Reflections on the treatment of gas gangrene
Gas gangrene progresses rapidly, however, timely treatment is the key for an improved prognosis [14]. Once gas gangrene infection is suspected, MDT-Green Channel mode should be initiated for achieving rapid diagnosis and treatment plan through the collaboration of multidisplinary personnel [15, 16]. In our report, this patient turned for the better in overall condition due to the application of the MDT-green channel mode.

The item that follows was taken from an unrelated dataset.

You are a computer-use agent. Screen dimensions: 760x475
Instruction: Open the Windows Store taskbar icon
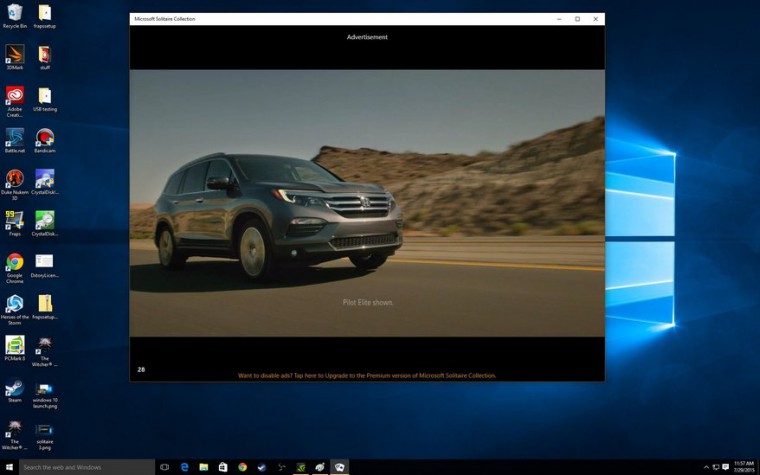click(x=223, y=467)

Some problems in the treatment of this patient warrant further discussion. First, how can an early diagnosis of gas gangrene be achieved prior to the presence of characteristic symptoms? The presence of severe pain in minor wound may be an important indicator. Early bacterial identification of the wound exudate by smear or by more rapid and sensitive gene-sequencing techniques may contribute to early confirmed diagnosis [17]. Second, regarding treatment of circulatory pneumatosis, given the patient's stability in respiration and circulation after treatment, preventative measures aiming at circulatory pneumatosis including cardiac puncture to withdraw air was not performed. However, it is too late if cardiac puncture performed after presence of pulmonary embolism. Hence, the timing of intervention remains to be further explored. Third, due to the severe myonecrosis, vascular intervention aiming at clarifying the cause of vascular occlusion and achieving recanalization was not attempted. In patients with confined myonecrosis, infection control, and stable circulation, interventional recanalization efforts may help reduce the risk of undergoing amputation surgery. Fourth, in this case, the lymphocyte count showed a significant reduction, excluding the possibility of presence of immunodeficiency diseases. Evidently, this is sepsis-induced immunosuppression [18]. The timing of immunoregulation administration remains to be explored further in future study.